ISAAC: A mí también me resultó difícil adaptarme a Lima. Los dos primeros años me los pasé buscando situaciones y parajes que me recordaran a Chepén. Me iba a caminar por los descampados o me gustaba sentarme o recostarme sobre la grama de parques y plazuelas, igual como hacen hoy en día los provincianos recién llegados a la capital. También tenía unos amigos mayores que yo que les gustaba cazar tórtolas y pichones con sus escopetas de perdigones y entonces yo los acompañaba al bosque Matamula o a esos descampados que había en Breña. El primer año viví en Jesús María, a espaldas del Hospital del Empleado, que estaba en plena construcción. Mi casa quedaba en Comandante Lizardo Montero y había un pequeño canal de desagüe que corría justo al cruzar la calle. Entonces todas las tardes después del colegio yo me sentaba a la orilla de ese canal a ver correr el agua o a pescar recuerdos, imaginándome que estaba en la acequia de Chepén. Ya de más grande, cuando vivía en el centro, me gustaba frecuentar los callejones del Rímac o de los Barrios Altos porque la vida en esos lugares se parecía a la de Chepén: la gente era sencilla, todos se conocían y había una confianza tal que nadie cerraba la puerta de su casa durante el día. Otra cosa que me atraía de los callejones eran las jaranas criollas porque en ese ambiente me sentía transportado a las jaranas que se hacían en Chepén.

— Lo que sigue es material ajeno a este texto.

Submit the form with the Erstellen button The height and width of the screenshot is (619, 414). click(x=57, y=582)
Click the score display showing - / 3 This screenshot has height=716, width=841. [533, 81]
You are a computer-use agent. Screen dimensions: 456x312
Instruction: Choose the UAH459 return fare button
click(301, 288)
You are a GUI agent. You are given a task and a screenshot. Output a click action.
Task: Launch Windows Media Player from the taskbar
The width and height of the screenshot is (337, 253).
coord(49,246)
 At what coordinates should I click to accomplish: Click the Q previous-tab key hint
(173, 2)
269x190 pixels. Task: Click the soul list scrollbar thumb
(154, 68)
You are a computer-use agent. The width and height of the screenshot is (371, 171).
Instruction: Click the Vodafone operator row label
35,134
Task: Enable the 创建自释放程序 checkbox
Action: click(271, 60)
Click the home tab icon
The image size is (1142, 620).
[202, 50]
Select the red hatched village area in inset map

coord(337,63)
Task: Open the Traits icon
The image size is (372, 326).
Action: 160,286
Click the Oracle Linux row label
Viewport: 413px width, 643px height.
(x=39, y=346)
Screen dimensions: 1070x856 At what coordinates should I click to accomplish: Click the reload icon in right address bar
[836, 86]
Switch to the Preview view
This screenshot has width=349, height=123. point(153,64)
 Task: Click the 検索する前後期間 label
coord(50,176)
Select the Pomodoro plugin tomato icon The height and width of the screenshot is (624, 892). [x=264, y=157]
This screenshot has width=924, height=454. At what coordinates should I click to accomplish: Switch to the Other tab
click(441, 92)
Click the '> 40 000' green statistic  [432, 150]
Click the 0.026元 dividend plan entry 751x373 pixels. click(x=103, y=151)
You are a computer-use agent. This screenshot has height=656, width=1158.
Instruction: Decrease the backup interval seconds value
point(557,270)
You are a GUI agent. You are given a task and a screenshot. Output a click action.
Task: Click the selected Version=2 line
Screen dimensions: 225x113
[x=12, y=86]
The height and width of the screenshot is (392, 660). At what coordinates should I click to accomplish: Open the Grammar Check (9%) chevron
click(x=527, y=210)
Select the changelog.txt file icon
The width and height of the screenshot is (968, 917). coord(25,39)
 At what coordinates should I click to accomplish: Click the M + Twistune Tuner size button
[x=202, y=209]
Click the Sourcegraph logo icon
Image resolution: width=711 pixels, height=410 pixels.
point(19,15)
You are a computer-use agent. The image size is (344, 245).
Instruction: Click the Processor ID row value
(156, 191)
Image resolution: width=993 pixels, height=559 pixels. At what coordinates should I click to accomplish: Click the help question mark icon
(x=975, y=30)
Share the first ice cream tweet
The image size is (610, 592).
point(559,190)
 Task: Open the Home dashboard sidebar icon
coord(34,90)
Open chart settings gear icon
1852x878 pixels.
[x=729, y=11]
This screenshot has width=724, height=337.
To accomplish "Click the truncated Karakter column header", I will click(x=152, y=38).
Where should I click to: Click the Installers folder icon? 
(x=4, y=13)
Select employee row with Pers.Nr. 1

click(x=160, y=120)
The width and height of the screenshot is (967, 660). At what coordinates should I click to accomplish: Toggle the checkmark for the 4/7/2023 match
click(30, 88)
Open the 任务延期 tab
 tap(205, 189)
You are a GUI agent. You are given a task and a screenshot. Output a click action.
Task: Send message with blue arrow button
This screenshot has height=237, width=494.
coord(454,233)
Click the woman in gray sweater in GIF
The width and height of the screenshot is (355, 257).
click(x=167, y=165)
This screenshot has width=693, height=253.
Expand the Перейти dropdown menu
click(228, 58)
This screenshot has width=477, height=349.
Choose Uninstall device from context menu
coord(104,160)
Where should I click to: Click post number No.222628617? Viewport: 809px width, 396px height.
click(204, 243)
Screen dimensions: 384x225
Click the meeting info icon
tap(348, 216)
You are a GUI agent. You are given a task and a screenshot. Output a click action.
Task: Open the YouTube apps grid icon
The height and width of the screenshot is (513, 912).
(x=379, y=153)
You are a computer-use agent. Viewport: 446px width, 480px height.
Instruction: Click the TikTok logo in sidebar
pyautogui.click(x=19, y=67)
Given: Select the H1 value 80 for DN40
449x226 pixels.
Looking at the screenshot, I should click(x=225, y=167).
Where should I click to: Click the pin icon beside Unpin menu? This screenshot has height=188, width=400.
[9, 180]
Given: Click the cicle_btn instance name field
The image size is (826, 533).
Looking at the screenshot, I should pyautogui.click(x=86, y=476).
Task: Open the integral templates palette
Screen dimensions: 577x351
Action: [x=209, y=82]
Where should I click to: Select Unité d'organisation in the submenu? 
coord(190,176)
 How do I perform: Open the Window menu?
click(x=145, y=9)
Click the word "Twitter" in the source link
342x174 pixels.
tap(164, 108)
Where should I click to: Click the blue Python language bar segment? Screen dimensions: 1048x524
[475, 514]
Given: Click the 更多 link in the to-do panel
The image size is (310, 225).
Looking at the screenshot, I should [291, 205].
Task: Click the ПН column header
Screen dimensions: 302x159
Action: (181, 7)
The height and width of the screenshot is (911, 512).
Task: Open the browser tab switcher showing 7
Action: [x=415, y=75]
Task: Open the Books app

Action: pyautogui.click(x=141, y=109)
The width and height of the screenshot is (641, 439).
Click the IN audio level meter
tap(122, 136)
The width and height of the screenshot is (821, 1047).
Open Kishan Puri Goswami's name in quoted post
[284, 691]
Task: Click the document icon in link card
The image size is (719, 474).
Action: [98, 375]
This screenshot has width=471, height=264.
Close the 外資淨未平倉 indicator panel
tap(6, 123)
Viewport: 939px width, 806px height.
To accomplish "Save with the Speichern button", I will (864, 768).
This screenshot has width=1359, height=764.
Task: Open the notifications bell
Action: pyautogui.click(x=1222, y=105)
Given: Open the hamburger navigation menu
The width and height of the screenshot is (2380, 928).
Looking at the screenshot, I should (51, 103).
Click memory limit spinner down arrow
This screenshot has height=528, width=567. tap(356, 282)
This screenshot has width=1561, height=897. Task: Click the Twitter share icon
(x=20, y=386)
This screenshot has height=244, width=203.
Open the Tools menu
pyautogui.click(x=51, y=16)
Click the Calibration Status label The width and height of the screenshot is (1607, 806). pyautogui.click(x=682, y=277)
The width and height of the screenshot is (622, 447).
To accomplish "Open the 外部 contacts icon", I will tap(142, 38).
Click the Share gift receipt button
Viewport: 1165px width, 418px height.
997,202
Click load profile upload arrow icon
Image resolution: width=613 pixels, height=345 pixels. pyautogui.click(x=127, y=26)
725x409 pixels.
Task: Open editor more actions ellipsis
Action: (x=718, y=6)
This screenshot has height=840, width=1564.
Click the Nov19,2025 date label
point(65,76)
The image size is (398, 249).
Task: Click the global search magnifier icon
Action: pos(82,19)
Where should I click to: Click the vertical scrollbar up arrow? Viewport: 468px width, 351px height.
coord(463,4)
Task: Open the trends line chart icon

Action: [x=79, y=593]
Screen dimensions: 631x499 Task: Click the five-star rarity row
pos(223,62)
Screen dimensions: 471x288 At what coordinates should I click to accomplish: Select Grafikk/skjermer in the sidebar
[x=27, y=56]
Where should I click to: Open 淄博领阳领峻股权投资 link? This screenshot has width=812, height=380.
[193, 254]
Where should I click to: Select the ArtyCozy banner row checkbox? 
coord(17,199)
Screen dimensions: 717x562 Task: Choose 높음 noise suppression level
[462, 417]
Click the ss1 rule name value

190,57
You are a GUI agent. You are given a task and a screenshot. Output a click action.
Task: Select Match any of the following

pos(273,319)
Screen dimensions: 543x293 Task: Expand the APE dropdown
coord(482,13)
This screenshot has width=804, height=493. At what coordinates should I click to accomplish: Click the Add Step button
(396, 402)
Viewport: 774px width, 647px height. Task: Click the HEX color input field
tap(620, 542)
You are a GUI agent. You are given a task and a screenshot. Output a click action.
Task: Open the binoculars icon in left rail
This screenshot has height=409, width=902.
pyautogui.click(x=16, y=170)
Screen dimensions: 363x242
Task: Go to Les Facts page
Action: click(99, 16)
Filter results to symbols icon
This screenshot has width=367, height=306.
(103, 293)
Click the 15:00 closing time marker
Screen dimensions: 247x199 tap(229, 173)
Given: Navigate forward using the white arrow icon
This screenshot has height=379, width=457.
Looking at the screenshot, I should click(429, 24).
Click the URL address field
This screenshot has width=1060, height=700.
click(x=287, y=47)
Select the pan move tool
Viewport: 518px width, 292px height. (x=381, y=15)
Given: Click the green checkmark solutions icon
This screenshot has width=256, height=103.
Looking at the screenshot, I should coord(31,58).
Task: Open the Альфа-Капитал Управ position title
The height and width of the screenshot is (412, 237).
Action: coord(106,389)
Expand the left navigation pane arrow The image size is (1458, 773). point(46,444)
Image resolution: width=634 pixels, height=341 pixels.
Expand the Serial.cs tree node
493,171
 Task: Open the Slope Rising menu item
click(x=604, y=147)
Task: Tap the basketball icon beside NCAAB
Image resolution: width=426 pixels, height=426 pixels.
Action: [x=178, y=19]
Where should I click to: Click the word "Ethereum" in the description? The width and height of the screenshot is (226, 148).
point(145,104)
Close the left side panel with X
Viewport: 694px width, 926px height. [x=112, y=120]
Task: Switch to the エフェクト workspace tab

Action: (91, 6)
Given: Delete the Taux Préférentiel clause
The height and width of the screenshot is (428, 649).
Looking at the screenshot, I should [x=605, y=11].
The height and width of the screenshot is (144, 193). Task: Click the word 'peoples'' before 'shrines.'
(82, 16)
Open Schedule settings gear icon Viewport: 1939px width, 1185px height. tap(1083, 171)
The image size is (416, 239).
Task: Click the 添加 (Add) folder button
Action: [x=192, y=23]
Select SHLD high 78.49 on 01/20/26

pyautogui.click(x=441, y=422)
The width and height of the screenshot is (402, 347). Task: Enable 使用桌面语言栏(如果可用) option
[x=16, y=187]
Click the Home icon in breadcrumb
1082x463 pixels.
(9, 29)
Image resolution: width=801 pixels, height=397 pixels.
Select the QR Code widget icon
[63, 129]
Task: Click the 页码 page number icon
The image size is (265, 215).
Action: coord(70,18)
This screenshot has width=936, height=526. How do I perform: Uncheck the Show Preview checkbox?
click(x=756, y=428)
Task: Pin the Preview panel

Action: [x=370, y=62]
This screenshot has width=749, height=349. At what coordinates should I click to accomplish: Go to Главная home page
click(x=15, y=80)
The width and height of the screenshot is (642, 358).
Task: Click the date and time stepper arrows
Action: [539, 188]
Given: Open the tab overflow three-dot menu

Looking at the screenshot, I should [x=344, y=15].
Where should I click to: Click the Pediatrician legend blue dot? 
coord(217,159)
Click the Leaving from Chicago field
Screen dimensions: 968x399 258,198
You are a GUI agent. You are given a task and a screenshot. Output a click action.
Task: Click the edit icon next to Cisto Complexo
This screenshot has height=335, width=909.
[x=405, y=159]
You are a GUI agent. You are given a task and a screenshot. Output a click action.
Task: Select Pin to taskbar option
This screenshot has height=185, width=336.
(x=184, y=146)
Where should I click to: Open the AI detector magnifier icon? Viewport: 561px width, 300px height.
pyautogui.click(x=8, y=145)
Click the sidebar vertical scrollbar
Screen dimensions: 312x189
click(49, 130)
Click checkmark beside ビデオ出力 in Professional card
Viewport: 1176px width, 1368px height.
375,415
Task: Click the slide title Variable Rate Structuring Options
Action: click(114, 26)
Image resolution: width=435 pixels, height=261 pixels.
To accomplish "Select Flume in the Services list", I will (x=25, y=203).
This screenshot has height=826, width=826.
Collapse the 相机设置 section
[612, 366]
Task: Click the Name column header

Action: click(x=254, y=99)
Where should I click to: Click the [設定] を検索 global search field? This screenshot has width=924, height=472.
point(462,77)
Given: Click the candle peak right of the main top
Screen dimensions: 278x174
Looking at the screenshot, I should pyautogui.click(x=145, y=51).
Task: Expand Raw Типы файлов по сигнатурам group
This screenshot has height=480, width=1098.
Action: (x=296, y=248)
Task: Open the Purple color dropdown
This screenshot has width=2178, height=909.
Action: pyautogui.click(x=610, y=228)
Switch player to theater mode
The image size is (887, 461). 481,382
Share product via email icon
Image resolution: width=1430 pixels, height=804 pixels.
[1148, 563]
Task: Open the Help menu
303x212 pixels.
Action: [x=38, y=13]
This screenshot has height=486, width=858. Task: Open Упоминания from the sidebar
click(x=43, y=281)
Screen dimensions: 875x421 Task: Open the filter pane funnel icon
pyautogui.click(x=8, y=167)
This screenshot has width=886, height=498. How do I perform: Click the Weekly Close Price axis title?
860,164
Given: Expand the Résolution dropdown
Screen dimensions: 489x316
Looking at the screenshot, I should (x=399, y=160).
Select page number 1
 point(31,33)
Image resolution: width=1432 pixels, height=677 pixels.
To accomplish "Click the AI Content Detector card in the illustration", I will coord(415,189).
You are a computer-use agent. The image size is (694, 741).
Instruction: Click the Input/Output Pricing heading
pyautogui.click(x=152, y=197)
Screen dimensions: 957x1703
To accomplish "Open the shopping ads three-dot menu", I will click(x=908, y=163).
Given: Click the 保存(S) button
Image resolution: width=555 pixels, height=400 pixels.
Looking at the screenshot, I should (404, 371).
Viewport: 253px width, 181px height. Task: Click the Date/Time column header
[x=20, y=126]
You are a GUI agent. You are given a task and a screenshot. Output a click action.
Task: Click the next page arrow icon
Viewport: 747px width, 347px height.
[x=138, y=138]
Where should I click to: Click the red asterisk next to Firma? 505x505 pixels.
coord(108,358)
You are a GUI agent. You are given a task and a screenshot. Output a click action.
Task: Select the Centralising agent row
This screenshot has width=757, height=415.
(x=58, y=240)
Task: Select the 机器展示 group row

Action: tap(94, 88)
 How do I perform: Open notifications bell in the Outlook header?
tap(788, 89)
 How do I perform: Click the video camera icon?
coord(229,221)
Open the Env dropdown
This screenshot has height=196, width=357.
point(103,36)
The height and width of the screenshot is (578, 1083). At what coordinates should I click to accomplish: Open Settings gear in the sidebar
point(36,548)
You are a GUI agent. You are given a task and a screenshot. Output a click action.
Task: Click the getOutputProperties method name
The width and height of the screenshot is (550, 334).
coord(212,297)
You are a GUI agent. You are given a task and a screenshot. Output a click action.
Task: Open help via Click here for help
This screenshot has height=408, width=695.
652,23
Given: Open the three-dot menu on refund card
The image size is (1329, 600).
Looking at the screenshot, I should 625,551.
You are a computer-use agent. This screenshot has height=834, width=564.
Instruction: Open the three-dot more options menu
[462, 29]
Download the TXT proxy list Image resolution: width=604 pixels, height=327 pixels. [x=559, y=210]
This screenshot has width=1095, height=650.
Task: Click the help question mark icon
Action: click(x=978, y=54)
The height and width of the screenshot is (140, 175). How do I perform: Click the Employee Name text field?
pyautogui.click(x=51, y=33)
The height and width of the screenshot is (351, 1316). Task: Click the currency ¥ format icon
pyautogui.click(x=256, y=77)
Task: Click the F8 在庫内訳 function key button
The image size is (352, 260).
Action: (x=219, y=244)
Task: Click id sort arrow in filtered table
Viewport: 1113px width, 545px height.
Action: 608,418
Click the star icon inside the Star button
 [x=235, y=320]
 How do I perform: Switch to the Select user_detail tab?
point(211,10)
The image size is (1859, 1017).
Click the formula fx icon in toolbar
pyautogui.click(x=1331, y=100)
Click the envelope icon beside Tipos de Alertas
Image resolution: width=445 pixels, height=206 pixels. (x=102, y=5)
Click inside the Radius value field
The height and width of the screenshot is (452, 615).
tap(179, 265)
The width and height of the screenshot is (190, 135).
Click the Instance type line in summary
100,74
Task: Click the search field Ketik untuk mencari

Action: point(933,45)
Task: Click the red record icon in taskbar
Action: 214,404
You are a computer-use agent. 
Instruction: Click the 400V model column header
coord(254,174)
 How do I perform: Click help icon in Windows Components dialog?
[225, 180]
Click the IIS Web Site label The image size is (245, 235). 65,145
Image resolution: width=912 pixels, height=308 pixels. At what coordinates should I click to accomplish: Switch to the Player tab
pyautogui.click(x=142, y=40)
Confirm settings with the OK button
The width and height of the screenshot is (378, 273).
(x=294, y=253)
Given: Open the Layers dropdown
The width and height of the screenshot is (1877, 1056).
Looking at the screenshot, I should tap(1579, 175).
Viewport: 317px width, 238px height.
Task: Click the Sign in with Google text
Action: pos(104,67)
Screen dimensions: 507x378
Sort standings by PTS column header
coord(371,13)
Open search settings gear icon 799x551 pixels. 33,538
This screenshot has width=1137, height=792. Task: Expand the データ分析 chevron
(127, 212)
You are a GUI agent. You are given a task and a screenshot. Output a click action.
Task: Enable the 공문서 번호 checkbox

EDUARDO: Como Isaac lo ha contado, esta historia no termina en Chepén, ni mucho menos en Lima. Me da miedo que los habitantes de los centenares de chepenes del Perú se aneanticen, se conviertan en nada al llegar a la provincia de Lima y comiencen a hablar en el dialecto de allí. Si eso ocurre, el Perú de carne y hueso va a morir. Nosotros, los que venimos de los centenares de chepenes y no hemos perdido ni el rostro ni la voz tenemos voz suficiente para ser la voz del Perú. Aquella que desde lejos nos sigue dictando nuestro cerro. Bien se escriba, piense o recuerde la vida sobre las montañas o en sus faldas, quien no pierde el alma hace literatura andina. Y nuestra tierra nos persigue todo el tiempo. Debe ser por eso que, cuando recorro los cotidianos 20 kilómetros desde mi casa hasta el campus de la universidad, mi carro se alza sobre alguna cordillera de las Cascadas y se hunde de súbito junto a una laguna para después recorrer la margen derecha del río Willamette, y yo me digo: "He salido de Pacasmayo y ya he pasado San José. Poco me debe faltar para llegar a Guadalupe y a Chepén. Este río de al lado debe ser el río Jequetepeque."